(By Chijioke Ngobili) – The Coming Ìgbò Spiritual Revolution
Take a look at the topic of this symposium these “learned” discussants are meant to tackle: “Return to Paganism by African Youths: Causes, Consequences and Solution”.
The keyword, for me, is “paganism”.
To each and everyone of these discussants who are Ìgbò (majority of them are Ìgbò by the way), for example, “paganism” is the indigenous Ìgbò Spirituality which is otherwise known as “Ịgọ Mmụọ” or more generically and recently as “Ime Omenaanị”. And, when the younger generations of Ìgbò have realized themselves in illumination and enlightenment, woken up from the many decades of brainwash and Christian indoctrination and returned to the unique and God-given Spirituality of their Ancestors which some missionaries ensnared them away from more than 100 years ago with all manner of means, they're returning to “paganism” and should be pulled back to be saved by these messiah discussants. Such a laughable and ignorant intervention!
I have once hinted at this: A spiritual revolution is building up and it's the younger Ìgbò generations who are leading it. That revolution is the return to the indigenous Ìgbò Spirituality (NEVER “religion”) from the various orthodox Christian backgrounds of their parents/grandparents. Surprisingly, the key leaders of this revolution are mostly those based in the diaspora of America and Europe who have thoroughly known and assessed and have been exposed to the background and source of the Christian religion thrust upon their Ancestors from 1857. They have come to know enough to know the truth. Some of these revolutionaries include even the 'religious' who may not want to come out openly for some understandable reasons! As the erudite scholar and thinker, Professor Damian Opata told me a few years ago, “Christianity has reached its peak in Ìgbòland and would soon be on decline”. So, did Dibịa Professor Anene Ume declare to me and Chimezie Ogenna Nwodo about 4 years ago, “Church will soon die in Ìgbòland; give it a few decades more, you're likely to see it happen before you”.

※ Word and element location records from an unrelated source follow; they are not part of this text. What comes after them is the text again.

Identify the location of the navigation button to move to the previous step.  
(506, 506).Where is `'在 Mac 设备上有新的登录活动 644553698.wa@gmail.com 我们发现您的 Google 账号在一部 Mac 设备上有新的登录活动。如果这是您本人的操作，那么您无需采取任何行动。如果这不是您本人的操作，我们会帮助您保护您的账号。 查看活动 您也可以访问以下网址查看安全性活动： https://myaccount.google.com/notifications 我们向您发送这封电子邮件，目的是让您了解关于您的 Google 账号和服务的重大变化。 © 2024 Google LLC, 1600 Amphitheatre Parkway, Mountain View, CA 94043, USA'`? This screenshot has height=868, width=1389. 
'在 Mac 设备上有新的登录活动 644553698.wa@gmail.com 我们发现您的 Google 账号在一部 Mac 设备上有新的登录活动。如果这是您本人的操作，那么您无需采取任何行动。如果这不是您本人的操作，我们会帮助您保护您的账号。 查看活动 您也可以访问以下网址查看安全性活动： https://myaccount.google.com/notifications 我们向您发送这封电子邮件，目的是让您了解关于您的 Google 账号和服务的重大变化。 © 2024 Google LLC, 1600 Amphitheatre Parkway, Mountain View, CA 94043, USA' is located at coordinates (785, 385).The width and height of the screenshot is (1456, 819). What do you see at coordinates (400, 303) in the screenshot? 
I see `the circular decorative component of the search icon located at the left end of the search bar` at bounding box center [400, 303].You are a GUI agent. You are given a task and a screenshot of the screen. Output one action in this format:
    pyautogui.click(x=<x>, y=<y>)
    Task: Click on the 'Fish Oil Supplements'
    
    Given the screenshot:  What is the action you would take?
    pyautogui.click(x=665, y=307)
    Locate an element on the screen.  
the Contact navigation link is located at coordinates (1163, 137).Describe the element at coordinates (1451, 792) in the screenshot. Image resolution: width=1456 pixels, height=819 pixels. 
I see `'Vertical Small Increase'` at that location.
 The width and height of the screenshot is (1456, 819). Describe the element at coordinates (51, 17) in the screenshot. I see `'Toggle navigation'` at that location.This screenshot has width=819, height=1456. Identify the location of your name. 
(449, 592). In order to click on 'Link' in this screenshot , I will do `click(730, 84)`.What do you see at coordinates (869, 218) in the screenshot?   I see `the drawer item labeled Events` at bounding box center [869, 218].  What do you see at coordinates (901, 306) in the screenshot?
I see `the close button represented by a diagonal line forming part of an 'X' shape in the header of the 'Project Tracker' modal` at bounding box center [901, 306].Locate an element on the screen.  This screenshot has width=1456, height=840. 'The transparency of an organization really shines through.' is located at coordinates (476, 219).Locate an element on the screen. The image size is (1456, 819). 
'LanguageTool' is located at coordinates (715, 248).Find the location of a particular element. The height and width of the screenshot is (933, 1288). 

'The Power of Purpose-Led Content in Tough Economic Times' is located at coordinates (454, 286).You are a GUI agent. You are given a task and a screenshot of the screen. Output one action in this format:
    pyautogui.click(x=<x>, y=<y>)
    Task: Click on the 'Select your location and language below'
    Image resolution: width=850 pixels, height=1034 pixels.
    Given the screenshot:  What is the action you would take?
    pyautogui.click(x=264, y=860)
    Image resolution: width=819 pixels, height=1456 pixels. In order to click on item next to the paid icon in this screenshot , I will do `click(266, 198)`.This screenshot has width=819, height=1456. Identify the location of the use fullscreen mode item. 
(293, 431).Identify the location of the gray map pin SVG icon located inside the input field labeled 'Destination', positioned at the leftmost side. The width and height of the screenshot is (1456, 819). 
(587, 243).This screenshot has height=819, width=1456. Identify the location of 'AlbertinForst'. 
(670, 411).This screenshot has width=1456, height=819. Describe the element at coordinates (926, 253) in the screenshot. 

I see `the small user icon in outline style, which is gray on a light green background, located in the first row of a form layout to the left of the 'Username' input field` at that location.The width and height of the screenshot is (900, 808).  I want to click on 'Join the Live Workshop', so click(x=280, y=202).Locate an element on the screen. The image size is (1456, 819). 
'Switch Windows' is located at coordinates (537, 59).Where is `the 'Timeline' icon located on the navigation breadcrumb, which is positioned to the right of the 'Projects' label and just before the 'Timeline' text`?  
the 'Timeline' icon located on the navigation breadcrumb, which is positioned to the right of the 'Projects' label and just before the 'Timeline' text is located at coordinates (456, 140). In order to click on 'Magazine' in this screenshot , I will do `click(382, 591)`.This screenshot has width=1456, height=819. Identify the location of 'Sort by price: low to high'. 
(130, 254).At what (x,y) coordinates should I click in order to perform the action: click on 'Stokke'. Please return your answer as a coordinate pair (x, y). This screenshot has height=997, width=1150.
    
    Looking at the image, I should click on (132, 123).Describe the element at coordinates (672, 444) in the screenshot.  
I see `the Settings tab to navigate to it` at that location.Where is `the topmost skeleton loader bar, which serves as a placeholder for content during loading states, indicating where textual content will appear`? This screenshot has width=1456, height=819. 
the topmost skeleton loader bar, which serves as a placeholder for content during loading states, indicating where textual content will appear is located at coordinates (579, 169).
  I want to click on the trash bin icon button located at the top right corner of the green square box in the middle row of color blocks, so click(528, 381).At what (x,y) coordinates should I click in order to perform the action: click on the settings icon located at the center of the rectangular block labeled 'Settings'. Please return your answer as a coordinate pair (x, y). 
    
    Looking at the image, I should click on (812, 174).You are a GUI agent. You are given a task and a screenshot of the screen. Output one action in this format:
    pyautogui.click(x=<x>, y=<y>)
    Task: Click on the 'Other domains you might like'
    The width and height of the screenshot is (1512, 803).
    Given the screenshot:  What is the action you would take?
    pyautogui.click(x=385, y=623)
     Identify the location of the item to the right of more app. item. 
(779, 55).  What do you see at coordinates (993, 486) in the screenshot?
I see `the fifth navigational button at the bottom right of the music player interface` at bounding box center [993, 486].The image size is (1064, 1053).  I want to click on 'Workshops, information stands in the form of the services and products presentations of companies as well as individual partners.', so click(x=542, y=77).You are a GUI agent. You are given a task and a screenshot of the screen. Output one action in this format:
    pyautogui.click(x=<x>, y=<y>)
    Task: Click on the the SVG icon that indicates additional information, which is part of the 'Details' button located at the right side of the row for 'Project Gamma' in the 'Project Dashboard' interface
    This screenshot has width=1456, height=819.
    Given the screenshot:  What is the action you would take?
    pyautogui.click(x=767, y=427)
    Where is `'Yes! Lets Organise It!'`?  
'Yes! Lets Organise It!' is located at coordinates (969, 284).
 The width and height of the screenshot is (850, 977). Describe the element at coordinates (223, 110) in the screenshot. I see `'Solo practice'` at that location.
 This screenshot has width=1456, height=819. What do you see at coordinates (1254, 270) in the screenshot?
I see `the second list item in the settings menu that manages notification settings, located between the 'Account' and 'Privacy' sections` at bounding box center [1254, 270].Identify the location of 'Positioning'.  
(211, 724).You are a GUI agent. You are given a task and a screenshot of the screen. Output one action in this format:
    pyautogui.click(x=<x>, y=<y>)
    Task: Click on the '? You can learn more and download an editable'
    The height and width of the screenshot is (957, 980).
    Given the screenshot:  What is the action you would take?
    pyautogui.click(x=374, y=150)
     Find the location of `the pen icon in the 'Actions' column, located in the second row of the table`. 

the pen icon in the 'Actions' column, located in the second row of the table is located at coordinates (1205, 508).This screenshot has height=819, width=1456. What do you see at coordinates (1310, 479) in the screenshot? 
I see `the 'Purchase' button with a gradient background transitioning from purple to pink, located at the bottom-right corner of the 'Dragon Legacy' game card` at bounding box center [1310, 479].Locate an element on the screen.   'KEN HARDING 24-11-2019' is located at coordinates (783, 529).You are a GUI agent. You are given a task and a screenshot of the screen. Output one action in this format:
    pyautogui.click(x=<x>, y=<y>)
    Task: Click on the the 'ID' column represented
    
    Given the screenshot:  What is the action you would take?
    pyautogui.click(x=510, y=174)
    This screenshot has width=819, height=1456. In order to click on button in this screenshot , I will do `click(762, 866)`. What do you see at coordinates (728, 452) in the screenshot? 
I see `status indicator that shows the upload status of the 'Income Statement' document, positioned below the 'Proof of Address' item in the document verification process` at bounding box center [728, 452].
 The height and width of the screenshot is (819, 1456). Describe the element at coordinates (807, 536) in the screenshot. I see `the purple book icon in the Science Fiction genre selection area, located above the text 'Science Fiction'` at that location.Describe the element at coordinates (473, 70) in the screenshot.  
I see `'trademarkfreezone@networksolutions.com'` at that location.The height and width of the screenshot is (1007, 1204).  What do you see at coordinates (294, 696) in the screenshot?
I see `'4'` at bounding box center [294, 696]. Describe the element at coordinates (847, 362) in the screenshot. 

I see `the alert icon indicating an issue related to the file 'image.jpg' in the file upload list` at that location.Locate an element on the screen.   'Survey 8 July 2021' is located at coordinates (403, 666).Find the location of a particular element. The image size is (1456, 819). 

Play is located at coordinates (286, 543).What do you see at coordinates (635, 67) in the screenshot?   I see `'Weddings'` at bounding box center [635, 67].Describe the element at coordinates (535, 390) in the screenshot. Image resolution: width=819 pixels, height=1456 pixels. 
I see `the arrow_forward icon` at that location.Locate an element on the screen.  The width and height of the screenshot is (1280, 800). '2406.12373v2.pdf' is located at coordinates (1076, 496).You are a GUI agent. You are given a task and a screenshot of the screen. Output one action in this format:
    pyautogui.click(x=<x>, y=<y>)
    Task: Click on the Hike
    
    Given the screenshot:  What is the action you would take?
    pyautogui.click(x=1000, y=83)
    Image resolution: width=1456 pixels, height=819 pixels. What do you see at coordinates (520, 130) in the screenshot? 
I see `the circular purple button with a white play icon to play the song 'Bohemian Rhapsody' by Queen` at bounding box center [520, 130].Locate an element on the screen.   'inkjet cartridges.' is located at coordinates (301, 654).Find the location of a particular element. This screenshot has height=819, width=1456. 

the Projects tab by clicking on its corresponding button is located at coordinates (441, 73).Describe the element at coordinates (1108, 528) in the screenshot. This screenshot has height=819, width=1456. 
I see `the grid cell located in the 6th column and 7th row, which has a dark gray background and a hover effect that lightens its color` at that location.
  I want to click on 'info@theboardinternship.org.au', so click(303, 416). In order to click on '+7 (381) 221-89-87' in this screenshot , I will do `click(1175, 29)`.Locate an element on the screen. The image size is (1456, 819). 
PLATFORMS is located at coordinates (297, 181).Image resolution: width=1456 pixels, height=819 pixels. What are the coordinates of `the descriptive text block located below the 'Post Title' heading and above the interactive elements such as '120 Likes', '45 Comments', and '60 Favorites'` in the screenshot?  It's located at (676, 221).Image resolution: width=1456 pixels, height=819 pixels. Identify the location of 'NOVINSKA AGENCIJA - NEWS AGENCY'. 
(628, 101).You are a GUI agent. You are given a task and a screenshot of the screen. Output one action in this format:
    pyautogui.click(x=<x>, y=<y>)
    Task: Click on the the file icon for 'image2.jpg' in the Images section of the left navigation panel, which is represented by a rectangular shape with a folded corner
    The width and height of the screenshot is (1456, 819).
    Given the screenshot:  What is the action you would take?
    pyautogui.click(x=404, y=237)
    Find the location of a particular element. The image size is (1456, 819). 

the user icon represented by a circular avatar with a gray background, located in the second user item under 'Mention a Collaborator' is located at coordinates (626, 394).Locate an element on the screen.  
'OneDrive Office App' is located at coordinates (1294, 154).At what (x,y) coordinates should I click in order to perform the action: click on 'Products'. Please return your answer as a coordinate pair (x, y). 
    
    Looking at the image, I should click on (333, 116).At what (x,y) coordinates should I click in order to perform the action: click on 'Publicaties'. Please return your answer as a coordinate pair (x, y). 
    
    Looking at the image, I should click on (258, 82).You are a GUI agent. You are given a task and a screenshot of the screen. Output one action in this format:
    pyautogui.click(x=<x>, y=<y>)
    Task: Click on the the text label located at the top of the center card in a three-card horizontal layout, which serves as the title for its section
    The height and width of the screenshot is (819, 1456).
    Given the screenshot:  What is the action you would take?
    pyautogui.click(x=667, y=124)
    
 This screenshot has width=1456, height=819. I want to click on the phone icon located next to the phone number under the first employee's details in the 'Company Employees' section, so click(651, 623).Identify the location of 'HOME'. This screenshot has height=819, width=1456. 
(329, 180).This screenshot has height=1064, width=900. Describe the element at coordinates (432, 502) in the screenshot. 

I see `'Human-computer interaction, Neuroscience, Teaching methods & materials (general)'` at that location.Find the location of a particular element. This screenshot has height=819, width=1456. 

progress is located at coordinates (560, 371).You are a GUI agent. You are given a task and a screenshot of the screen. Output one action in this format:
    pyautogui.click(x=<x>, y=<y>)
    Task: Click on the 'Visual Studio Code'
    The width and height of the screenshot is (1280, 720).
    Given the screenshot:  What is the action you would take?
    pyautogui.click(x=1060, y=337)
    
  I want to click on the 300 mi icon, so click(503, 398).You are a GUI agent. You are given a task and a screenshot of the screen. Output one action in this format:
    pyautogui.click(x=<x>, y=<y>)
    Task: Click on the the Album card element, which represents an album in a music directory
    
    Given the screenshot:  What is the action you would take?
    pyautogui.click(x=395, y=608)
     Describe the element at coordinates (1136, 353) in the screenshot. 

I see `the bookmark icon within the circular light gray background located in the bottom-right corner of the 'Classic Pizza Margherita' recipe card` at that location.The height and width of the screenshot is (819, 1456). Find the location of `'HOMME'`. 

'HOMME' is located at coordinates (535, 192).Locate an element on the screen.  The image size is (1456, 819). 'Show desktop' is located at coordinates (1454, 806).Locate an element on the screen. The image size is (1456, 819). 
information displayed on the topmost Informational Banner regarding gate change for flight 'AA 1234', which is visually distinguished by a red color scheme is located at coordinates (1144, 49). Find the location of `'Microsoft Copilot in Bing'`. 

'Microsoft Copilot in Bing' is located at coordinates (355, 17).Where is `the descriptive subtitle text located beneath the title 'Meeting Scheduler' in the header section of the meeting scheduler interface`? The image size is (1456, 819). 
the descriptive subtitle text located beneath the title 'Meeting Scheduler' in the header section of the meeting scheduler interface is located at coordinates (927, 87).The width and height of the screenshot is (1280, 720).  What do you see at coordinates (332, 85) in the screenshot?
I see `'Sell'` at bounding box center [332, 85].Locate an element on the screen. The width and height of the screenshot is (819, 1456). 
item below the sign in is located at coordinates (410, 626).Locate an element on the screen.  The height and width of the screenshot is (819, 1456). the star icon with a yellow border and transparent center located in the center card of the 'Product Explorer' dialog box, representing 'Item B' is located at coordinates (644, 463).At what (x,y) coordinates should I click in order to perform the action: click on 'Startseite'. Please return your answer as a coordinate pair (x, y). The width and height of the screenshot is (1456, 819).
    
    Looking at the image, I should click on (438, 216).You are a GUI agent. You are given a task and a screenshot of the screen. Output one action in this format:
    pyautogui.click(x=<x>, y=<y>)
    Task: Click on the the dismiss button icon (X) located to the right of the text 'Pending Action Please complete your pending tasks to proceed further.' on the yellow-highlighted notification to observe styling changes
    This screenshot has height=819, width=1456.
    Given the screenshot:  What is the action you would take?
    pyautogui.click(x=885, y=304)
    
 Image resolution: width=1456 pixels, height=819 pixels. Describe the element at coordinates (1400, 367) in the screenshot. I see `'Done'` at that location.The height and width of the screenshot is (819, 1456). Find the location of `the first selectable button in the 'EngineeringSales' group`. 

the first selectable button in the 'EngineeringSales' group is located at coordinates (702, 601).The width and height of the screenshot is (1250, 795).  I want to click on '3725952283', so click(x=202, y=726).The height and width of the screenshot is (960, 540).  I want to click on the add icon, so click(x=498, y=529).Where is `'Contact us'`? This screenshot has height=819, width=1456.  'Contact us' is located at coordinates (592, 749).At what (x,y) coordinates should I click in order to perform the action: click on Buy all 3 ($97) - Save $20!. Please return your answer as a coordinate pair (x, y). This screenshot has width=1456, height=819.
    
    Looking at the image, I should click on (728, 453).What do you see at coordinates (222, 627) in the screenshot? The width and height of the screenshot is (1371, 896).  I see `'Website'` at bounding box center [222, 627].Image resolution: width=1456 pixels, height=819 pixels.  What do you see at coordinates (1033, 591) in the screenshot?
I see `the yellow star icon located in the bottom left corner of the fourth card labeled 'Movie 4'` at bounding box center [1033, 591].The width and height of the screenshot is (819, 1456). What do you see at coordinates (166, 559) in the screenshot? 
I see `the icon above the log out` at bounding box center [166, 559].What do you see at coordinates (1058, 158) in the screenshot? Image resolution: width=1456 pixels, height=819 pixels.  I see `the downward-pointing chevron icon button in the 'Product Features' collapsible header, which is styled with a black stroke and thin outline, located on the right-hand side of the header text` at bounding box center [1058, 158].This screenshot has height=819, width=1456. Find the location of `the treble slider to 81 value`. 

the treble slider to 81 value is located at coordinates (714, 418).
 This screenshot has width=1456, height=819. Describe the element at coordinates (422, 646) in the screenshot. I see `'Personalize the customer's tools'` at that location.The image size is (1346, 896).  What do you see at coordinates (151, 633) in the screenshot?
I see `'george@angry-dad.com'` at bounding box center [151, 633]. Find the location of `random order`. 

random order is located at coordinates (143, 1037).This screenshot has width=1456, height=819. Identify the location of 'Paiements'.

Indeed, it's no coincidence that these 13 discussants (majority of whom are priests/religious) are bothered about youths—in their words—“returning to paganism” and are determined to reverse it. But, does one go before a moving train to stop its motion? Such decision ends in a bloody regret. Around this time 100 years ago, the CMS, RCM and Methodist missionaries had successfully overrun the Ìgbòland with the help of the British expeditionary and colonial forces who militarily and economically subdued the people and land for them between 1901 and 1919, handing them a smooth access to the innermost recesses of the Ìgbò — not minding that they have been trying to do so with very little success between 1857 and 1900. For a town like Abatete in the present-day Anambra State that fiercely resisted Christian missionaries, its people paid heavily, more than their neighbors, with blood when the soldiers of the Ọnịcha Hinterland Expedition of 1904/1905 marched through their town. This Abatete event is documented in a degree thesis of an old student of the UNN but is little known today because the heavy casualties suffered by elderly and middle-aged Ìgbò people early in the 20th century in order to accept Christianity are barely documented, and they have been overtaken by the falsehood that Ìgbò people massively “accepted Christ” for, as they are quick to corroborate with the bible, “the people that walked in darkness have seen a great light”.
Not many now know or remember that the sets or generations of Ìgbò who massively accepted this Christianity at the turn of the last century are not the middle-aged or elderly but the younger generations, such as the Nwoyes of Achebe's Things Fall Apart whose decisions ruthlessly shocked the Okonkwọs and Obierikas of Ụmụọfịa. Is it then any surprise that after more than a century, the reverse of the trend—the return to Ịgọ Mmụọ or Ime Omenaanị which is the indigenous Ìgbò Spirituality—is driven by the younger generations whose bold decisions are now shocking to their elderly and middle-aged Christian parents and relatives as well as contemporaries? As Dibịa Professor Ume would always say with certainty, “Ụka bịalụ abịa, ife bịalụ abịa ya anakwa ana.”